Preparing for the protest
UU employees made signs together: 'Welcome to the Eppocalypse'
You don't often see academic staff like this: squatting on the floor and working with scissors, markers, and pieces of cardboard. The atmosphere is convivial. Sixteen UU employees are working intently on protest signs.
Ugur Aytac (34), Associate Professor of Political Philosophy, and Ingrid Robeyns (52), Professor of Institutional Ethics, are the organisers. Robeyns is also the coordinator of a WhatsApp group about the protest aimed at Utrecht-based students and staff. In their view, tonight is not only a practical preparation for the protest. Above all, it is a moment to show each other that the academic community can get things done together.
Aytac was going to join the protest because he considers the austerity measures an existential threat to democracy.‘’Well-functioning universities are essential for a thriving society.'’ He does not think one protest will suffice to get the cutbacks off the table. "Our resistance will be more like a marathon than a sprint.
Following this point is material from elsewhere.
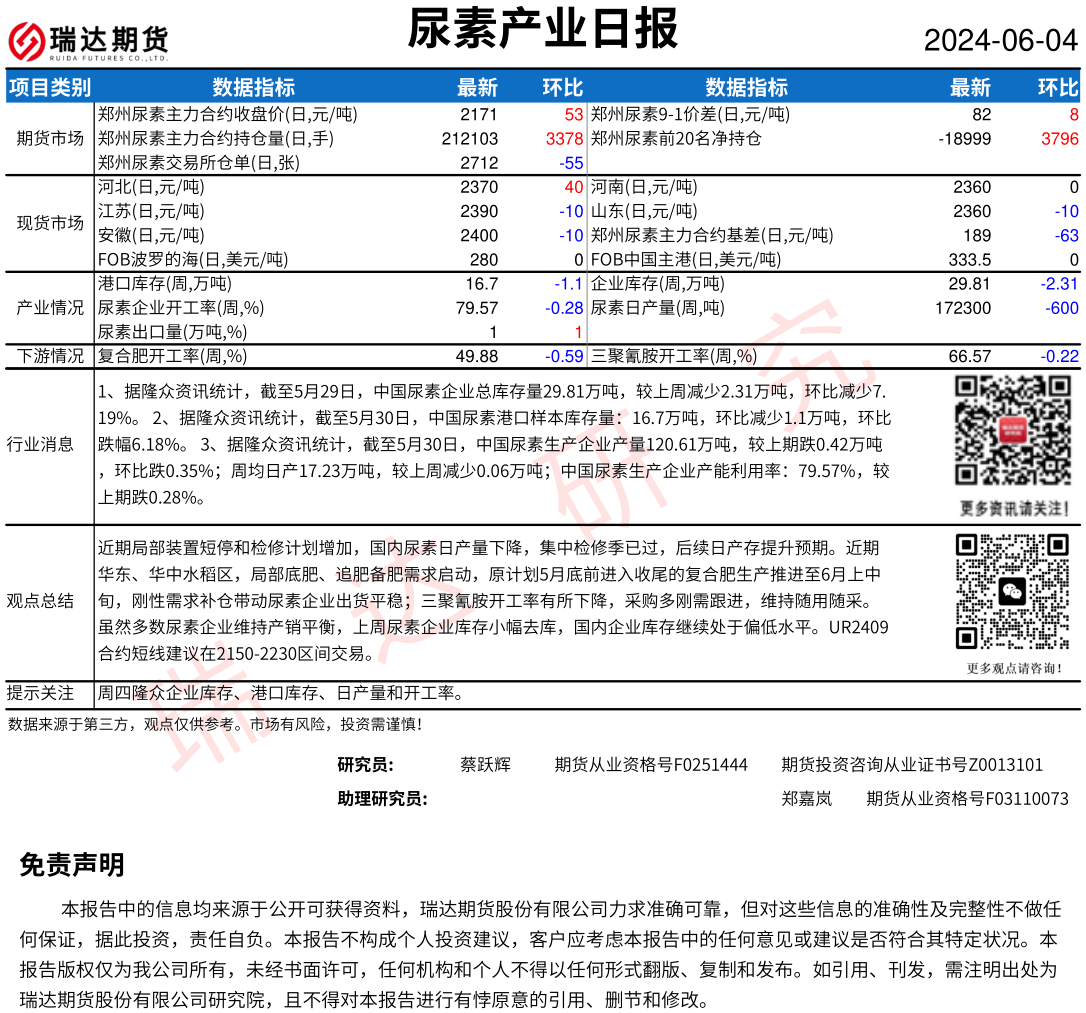The image size is (1086, 1013).
Task: Click the 下游情况 category cell
Action: (x=50, y=356)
To sustain it, you need a movement, and you can build that with something like this."
Robeyns walks by, laughing. "We are being hampered by empty pens," she says. Then she turns to us: "You have to keep the humour or it won't be fun anymore." Meanwhile, Professor Marcel Verweij holds up a bottle of Orangina to ask who wants some.
Rutger Claassen (46), Professor of Political Philosophy & Economic Ethics, is working on a sign reading "Welcome to the Eppocalypse" (Eppo Bruins is the name of the Dutch Minister of Education, Ed.). However, Claassen's handwriting is too big and does not fit the sign, so he has to start over.
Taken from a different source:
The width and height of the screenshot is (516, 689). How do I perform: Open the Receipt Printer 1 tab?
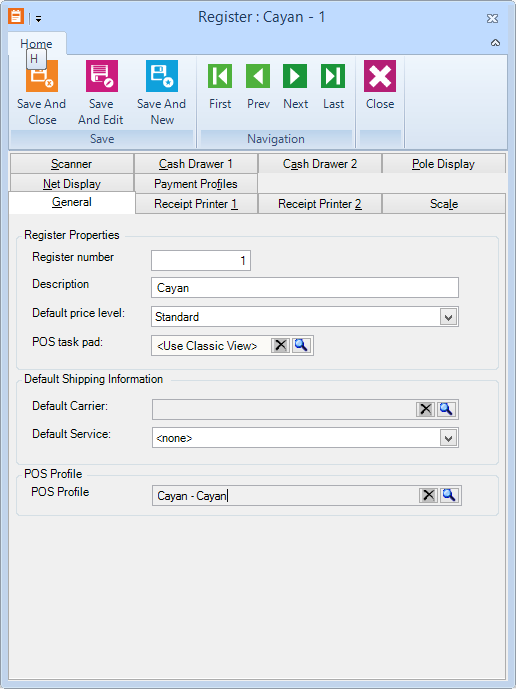click(x=196, y=204)
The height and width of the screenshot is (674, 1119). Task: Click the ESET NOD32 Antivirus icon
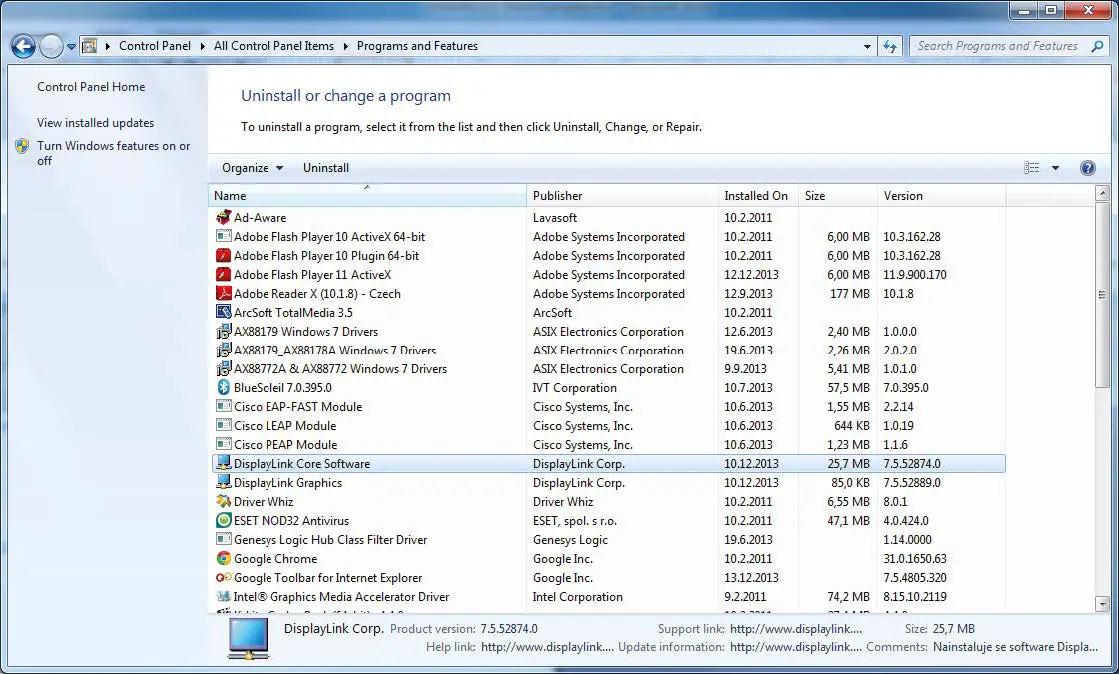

Sitting at a table next to him, Willemien Sanders (57), Associate Professor of Media & Cultural Studies, says with a laugh: "So this is what you learn in kindergarten. Neat writing and colouring". Cheerfully, she continues with her protest sign. The man with the Orangina pours his colleagues a glass.
Claassen explains that most people present have just had a meeting at the Ethics Institute. After discussing ethics, they all came here to make protest signs together. "It's one of the many things we can do," Claassen says with a wink.
Paula Keller (27) didn't expect to be here. She will only start working as an associate professor at UU next year as she is currently associated with Cambridge. She came to the colloquium while in transit from Hanover and decided to help her colleagues make protest signs afterwards. "Similar things are going on in the UK, where higher education is consistently underfunded. Some Humanities departments are being closed down."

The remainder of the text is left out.